Nothing happened until fall 2017, when the post-Harvey Weinstein reckoning led former “Today” colleagues to ask her about Lauer. Nevils told Farrow she then went to Vieira and told her what had happened. A distraught Vieira, according to the book, urged Nevils to go to NBC Universal human resources with a lawyer, which she did. After Lauer’s firing, she learned that Noah Oppenheim, the president of NBC News, and Andrew Lack, the chairman of NBC News and MSNBC, “were emphasizing that the incident hadn’t been ‘criminal’ or an ‘assault’” — which she claims caused her to throw up, Farrow writes.

“Nevils’s work life became torture,” according to Farrow. “She was made to sit in the same meetings as everyone else, discussing the news, and in all of them colleagues loyal to Lauer cast doubt on the claims, and judgment on her.”

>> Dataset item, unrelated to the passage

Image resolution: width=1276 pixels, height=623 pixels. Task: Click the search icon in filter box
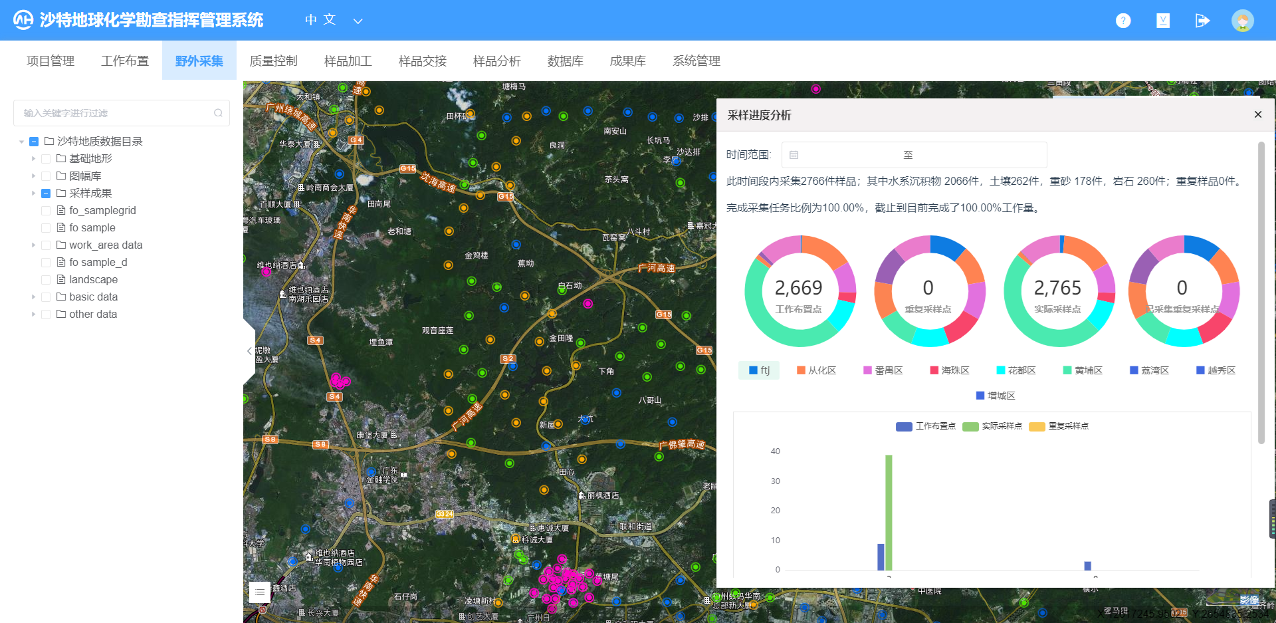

And though Nevils had been promised anonymity by human resources, Lack saying internally that the encounter had happened at Sochi limited the possibilities of complainants — and soon, everyone knew it was Nevils. Though Nevils had not wanted money, she went on medical leave in 2018, and was eventually paid, Farrow writes, “seven figures.”

“The network proposed a script she would have to read, suggesting that she had left to pursue other endeavors, that she was treated well, and that NBC News was a positive example of sexual harassment,” Farrow writes.

The book also paints NBC News executives as obstructive. As Farrow amassed his reporting about Weinstein, Oppenheim asked him, “Like, is this really worth it?” and suggested no one knows who Weinstein is. Farrow was eventually told to stop reporting the story, because it was under review at NBC Universal. “This is a Steve Burke decision. It’s an Andy decision,” Farrow recalls Richard Greenberg, the head of NBC News’ investigative unit, telling him. Since he didn’t believe NBC would ever run his story, he took it to the New Yorker, where it was published in October 2017.

Sources at NBC News say they haven’t read the book yet, but they plan to defend the company’s decisions against any of Farrow’s claims.

“Catch and Kill” comes out on October 15.

Cynthia Littleton and Mackenzie Nichols contributed reporting.